▶ [Problem statement]:
Copy the forum thread below about insects displayed under glass, word for word and in full.

▶ [Source text]:
§ §

# Underglass



## Ciddian (Mar 15, 2006)

Here is one of my "bugs"

I really enjoy insects and would keep them live if my bf didnt hate them so much. So.... underglass seems to work for him. lol

I try to pick up somthing for myself at the expos, they only seem to have the insects/spiders/bugs twice a year. I really enjoy them and find them facinating.. I'll post more when i get more. ^^


----------



## Coyote24 (Jan 26, 2007)

*wow*

Wow, very nice Ciddian.
I love insects they are so complex.
The one you are showwing is beautiful, do you know its name?

Thx for sharing...

a.


----------



## Ciddian (Mar 15, 2006)

I know its a locust of some kind but i didnt write down the exact name. I can get it for you somtime tonight ^^

Its very neat eh, i can stare at them all day


----------



## biofish (Jan 4, 2007)

wow...where do you find those things?


----------



## Ciddian (Mar 15, 2006)

Hiyas! 

Well you can order them online but they usually wont be posed for you. I get mine at the missasauga reptile show. They have the bugs somtimes. (seems to be twice a year) Looks like they are there april and nov 

http://www.reptileexpo.ca/


----------



## philoserenus (Feb 6, 2007)

this is awesome. to be honest, i've always been an animal lover my whole life (even if itz only 19 years, haha), and this seems very cool to go to. the zoo's my favorite place =)

§ §

▶ [Source excerpt]:
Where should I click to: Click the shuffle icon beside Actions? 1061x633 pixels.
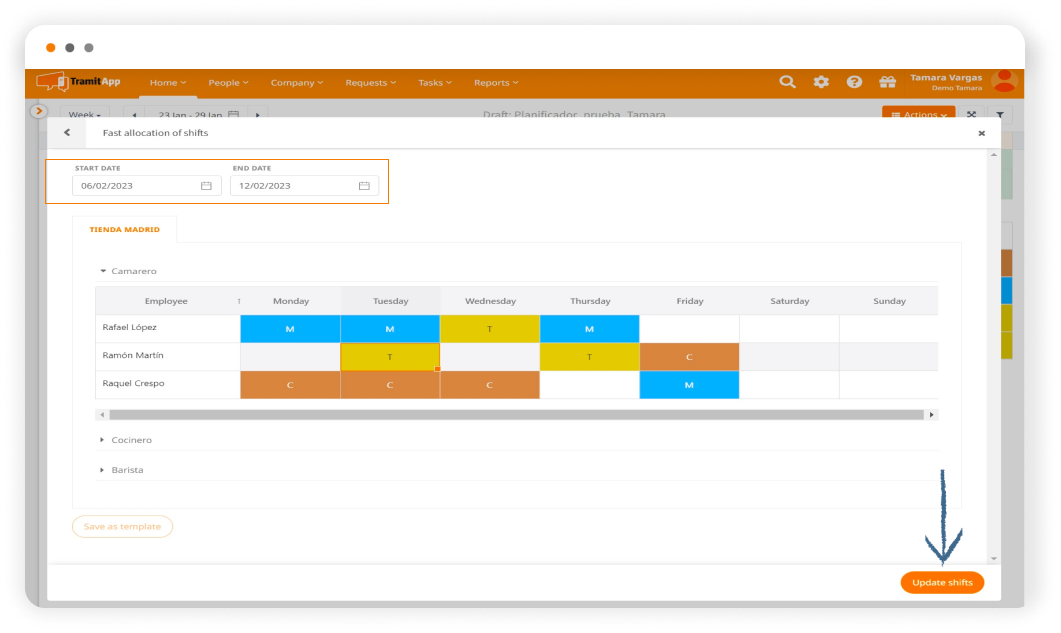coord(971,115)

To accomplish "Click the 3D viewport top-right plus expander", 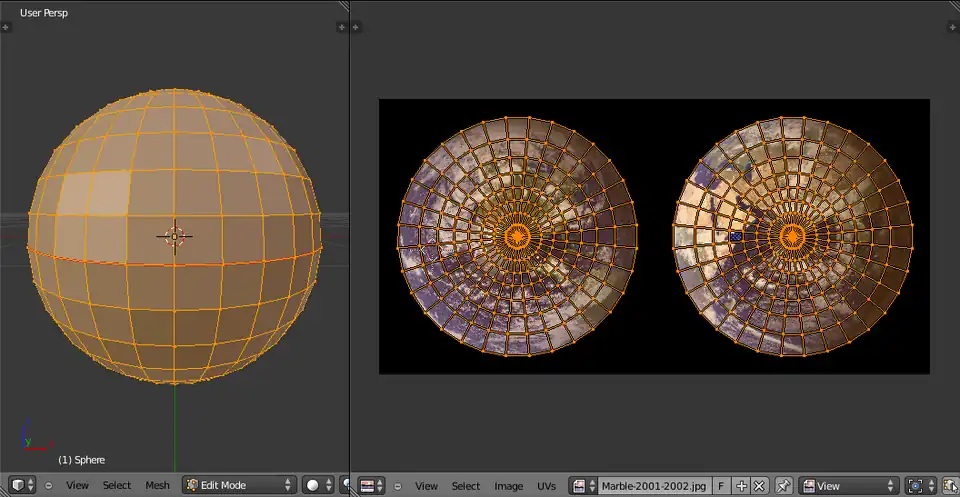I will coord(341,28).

§ §

▶ [Full response]:
# Underglass



## Ciddian (Mar 15, 2006)

Here is one of my "bugs"

I really enjoy insects and would keep them live if my bf didnt hate them so much. So.... underglass seems to work for him. lol

I try to pick up somthing for myself at the expos, they only seem to have the insects/spiders/bugs twice a year. I really enjoy them and find them facinating.. I'll post more when i get more. ^^


----------



## Coyote24 (Jan 26, 2007)

*wow*

Wow, very nice Ciddian.
I love insects they are so complex.
The one you are showwing is beautiful, do you know its name?

Thx for sharing...

a.


----------



## Ciddian (Mar 15, 2006)

I know its a locust of some kind but i didnt write down the exact name. I can get it for you somtime tonight ^^

Its very neat eh, i can stare at them all day


----------



## biofish (Jan 4, 2007)

wow...where do you find those things?


----------



## Ciddian (Mar 15, 2006)

Hiyas! 

Well you can order them online but they usually wont be posed for you. I get mine at the missasauga reptile show. They have the bugs somtimes. (seems to be twice a year) Looks like they are there april and nov 

http://www.reptileexpo.ca/


----------



## philoserenus (Feb 6, 2007)

this is awesome. to be honest, i've always been an animal lover my whole life (even if itz only 19 years, haha), and this seems very cool to go to. the zoo's my favorite place =)